4.2. Fabrication of IEAP Actuator with Insulating Layers

First, we incorporated Li+ and EMIM-OTf cations into the Nafion-117 membrane by an ion exchange process using LiCl (LiCl: 16 g, DI water: 244 mL) and EMIM-OTf (EMIM-OTf: 55 g, methanol: 28 g) solutions. Second, we mixed GO and Ag NWs in a 1:2.5 volume ratio, and then fabricated the GO–Ag NW electrodes by filtration using the cellulose filter paper. The filtered GO–Ag NW electrode was put into acetone to peel off the filter paper and dried in a vacuum oven at 100 °C. Subsequently, we coated the Nafion-117 membranes with the h-BN/Nafion mixture to create a uniform insulating layer. The GO–Ag NW electrodes were attached to the Nafion-117 membrane by hot-pressing at 0.1 MPa and 100 °C for 5 min. Finally, a mixture of Triton X-100 (0.766 mL) and PEDOT:PSS (10 mL) [27] was spin-coated onto both surfaces of the IEAP actuator. The finished P/GO–Ag electrode-based IEAP actuators with h-BN insulating layers were rectangular with dimensions 0.5 × 3.5 cm. An actuator sample without h-BN insulating layers was fabricated in a similar manner but without the h-BN/Nafion mixture coating.

5. Conclusions

In this study, IEAP actuators with h-BN insulating layers between the ionic polymer membrane and the top and bottom electrodes were fabricated and tested.
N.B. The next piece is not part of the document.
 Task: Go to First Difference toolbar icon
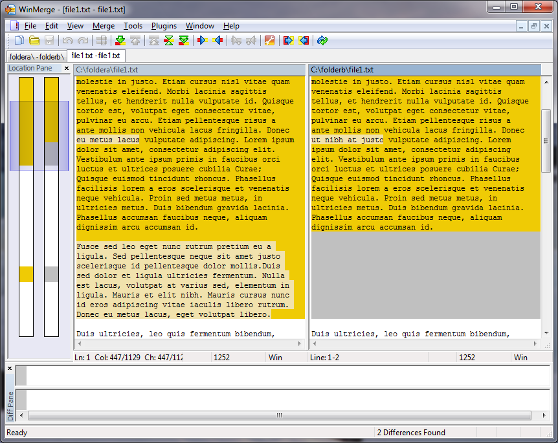[x=153, y=41]
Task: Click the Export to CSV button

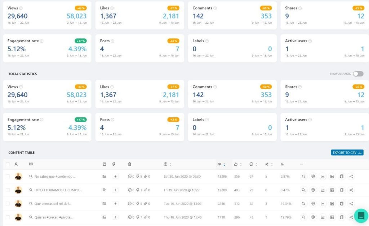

We demonstrated for the first time that the driving performance of an actuator improves as its capacitance increases, highlighting the strong relationship between the capacitance and actuator performance. The IEAP actuator with h-BN−170-nm insulating layers showed the highest capacitance (4.020 × 10⁻¹ F) and largest bending value (6.01 mm) of the tested IEAP actuators. The durability of this IEAP actuator (displacement degradation within 4.5%) was also greatly improved (by a factor of ~21.4) over that of the IEAP actuator without insulating layers (displacement degradation of 96.3%). We attribute the improved durability to the lattice constant of the h-BN particles being smaller than the size of the hydrated ions; this suppresses evaporation from the Nafion membrane during operation. Our results suggest a new direction for IEAP actuator research and may to contribute to the commercialization of actuators in the fields of intelligent robotics and biomimetic medical devices.